STATED EXERCISE:
Give back the lines of the listing running from the line containing "This screenshot has" through the line containing "point(244,83)", with "screenshot" switched to "image" and everything else kept the same. Leave the pictures out and return only those lines.

ROWS:
______________________________

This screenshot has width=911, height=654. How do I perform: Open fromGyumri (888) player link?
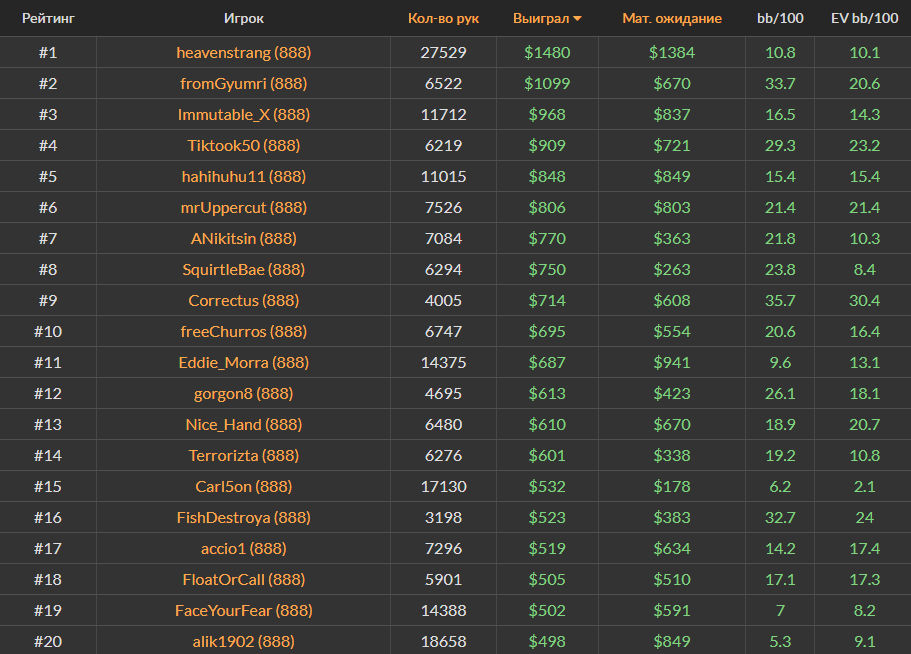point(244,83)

______________________________

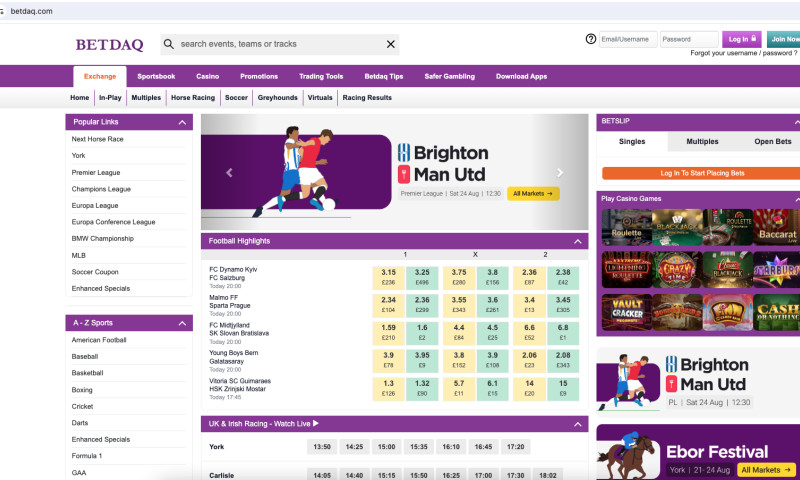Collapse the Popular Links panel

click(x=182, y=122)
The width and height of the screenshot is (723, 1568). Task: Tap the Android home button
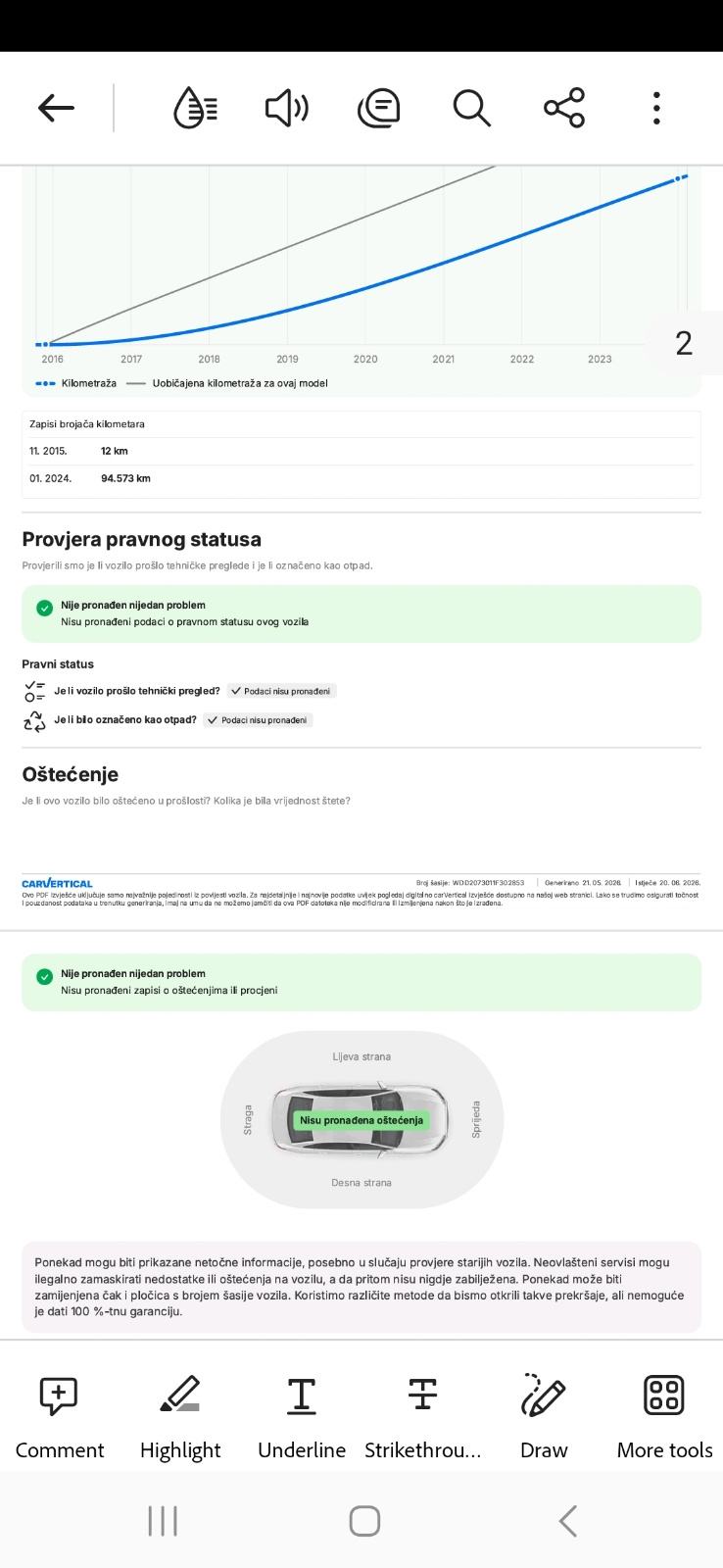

______________________________

TASK RESULT:
This image has width=911, height=654. How do I perform: Open fromGyumri (888) player link?
point(244,83)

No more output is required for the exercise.